Socket CEO Feross Aboukhadijeh stresses that once a RAT is installed on a developer endpoint, measures like two-factor authentication (2FA) and OIDC-based npm publishing lose much of their effectiveness. With full workstation access, attackers can read .npmrc files, hijack active browser sessions, extract credentials from local keychains, and abuse existing tokens or cookies to publish malicious npm package versions.

In response, Saayman performed a full security reset: factory-resetting devices, rotating credentials, enabling immutable releases for packages, migrating to OIDC for publishing, and hardening GitHub Actions configurations in line with modern DevSecOps practices.

Practical recommendations to protect developers and the software supply chain

This campaign underscores a broader shift: developers and open-source maintainers have become primary targets in software supply chain attacks. Even strict repository and registry access controls are ineffective if the developer workstation itself is compromised.

1. Enforce strict communication hygiene. Developers should not execute arbitrary binaries or scripts received via LinkedIn, Slack, or during video calls. Unsolicited prompts to “update Zoom/Teams/SDK” are a strong indicator of social engineering.

2. Separate high-risk and publishing environments. Where possible, use dedicated machines or isolated virtual environments for npm publishing and work on critical repositories. This limits the impact if a primary workstation is compromised.

3. Strengthen monitoring and incident response. Log and monitor CI/CD activity, track changes to releases, and use dependency analysis and npm monitoring tools to quickly detect anomalous versions or suspicious code introduced into popular packages.

4. Train developers on modern social engineering tactics. Regular awareness training, including concrete case studies such as the Axios npm compromise, greatly improves resilience. Teams should practice verification of counterparties and have clear procedures for handling unexpected software installation requests.

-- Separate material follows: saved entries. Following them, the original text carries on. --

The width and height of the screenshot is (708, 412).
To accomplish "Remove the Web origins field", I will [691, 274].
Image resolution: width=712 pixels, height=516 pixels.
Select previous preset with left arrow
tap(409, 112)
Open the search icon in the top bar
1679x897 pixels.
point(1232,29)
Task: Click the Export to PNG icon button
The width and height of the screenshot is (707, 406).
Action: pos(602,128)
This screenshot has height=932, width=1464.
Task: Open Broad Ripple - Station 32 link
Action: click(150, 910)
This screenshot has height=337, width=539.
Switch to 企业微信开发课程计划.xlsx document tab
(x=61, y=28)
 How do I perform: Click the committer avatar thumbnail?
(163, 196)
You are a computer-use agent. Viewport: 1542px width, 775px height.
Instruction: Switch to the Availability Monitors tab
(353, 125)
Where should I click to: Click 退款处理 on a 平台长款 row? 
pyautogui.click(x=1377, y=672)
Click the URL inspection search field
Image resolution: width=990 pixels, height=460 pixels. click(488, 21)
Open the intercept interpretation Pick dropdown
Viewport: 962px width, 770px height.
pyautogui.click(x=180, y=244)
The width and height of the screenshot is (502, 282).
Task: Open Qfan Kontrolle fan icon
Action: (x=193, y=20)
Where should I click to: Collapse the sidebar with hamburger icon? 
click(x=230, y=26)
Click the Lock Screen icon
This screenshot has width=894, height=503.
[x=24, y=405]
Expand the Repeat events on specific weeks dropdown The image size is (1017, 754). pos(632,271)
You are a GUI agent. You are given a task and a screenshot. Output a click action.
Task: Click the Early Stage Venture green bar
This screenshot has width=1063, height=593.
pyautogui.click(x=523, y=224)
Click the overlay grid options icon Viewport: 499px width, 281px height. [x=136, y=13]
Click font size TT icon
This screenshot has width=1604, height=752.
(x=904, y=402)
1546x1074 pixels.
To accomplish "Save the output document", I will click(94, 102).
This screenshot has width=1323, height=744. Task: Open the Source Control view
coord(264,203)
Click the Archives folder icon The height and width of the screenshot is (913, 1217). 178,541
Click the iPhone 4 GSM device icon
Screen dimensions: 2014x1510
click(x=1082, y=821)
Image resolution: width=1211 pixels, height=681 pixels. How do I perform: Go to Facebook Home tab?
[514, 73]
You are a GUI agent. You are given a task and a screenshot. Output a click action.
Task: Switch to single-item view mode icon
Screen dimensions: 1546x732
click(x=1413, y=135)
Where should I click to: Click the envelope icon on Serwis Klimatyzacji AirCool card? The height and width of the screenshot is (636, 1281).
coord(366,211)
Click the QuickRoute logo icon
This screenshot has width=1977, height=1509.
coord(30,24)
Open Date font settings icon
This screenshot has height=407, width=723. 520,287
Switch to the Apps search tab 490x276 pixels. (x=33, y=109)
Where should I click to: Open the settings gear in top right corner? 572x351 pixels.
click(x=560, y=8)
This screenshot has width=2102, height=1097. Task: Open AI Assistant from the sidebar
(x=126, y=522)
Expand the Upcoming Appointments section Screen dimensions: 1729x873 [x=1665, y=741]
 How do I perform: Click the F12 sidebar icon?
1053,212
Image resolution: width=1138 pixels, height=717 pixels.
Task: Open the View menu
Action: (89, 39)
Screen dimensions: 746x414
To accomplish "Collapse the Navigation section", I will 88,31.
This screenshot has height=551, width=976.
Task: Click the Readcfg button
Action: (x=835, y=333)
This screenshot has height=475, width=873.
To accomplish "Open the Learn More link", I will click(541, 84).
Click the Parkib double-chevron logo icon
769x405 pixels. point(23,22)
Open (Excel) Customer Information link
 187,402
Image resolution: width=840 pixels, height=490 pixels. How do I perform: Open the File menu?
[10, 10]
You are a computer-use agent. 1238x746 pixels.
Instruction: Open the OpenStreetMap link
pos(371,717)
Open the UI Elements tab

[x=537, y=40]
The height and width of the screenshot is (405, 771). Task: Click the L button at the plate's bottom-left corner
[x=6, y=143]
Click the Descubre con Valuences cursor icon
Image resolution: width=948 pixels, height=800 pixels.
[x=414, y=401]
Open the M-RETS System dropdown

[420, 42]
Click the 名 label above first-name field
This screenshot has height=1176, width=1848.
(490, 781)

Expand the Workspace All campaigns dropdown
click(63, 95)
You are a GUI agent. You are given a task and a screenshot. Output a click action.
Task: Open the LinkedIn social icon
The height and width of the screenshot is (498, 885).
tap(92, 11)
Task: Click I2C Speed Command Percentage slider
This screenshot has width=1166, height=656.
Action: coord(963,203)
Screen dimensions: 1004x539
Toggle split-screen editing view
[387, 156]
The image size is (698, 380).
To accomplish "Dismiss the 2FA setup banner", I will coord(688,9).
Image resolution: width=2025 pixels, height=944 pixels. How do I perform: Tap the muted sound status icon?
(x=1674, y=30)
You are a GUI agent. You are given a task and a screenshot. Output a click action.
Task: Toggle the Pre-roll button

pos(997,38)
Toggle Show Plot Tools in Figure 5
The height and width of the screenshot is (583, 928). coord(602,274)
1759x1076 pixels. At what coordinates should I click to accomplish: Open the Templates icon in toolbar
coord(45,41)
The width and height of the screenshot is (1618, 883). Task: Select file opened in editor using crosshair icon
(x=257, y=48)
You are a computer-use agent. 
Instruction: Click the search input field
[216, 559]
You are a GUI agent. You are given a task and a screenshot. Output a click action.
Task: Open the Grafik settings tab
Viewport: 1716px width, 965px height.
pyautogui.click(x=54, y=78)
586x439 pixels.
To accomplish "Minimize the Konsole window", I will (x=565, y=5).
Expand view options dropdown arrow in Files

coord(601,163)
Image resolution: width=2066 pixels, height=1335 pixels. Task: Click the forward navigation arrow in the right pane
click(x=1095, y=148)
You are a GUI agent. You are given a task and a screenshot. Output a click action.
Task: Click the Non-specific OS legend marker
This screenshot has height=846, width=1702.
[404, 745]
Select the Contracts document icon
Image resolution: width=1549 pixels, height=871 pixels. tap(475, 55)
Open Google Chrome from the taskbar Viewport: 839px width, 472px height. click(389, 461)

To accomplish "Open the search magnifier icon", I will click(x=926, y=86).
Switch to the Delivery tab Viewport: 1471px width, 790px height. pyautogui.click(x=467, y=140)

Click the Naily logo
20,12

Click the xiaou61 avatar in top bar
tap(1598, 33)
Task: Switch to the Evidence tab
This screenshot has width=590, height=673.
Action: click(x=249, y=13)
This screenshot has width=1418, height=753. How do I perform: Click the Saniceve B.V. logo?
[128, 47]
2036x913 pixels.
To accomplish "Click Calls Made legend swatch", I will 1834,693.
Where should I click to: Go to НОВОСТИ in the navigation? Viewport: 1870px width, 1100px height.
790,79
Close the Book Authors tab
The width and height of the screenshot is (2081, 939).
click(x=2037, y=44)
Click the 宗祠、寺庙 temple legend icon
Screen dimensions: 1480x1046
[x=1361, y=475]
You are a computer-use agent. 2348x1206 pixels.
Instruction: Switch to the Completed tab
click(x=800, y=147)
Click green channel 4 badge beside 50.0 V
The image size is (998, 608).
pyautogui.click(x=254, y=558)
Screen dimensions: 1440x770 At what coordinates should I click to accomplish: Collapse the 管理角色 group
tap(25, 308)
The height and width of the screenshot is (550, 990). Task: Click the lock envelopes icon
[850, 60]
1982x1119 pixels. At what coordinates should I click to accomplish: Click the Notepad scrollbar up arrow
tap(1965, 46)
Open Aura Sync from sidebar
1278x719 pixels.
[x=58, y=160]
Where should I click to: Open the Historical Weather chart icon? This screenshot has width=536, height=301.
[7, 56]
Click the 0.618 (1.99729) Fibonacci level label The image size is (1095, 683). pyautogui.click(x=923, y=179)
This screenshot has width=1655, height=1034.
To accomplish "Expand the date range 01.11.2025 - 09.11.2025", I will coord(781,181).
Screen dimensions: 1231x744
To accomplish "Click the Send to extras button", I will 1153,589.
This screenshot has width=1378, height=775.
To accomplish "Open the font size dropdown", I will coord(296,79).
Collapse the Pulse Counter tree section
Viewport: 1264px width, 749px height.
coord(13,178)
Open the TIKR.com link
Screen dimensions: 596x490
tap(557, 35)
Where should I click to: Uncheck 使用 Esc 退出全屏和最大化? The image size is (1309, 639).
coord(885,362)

The Axios incident and the broader campaign against Node.js maintainers show that the resilience of today’s software ecosystem depends directly on the protection of its developers. The more critical your libraries and tools are, the more likely you are to be singled out by advanced threat actors. Now is the time to reassess security processes, harden developer endpoints, and establish strict operational discipline—before the next “fake video call” becomes the entry point for a large-scale supply chain compromise.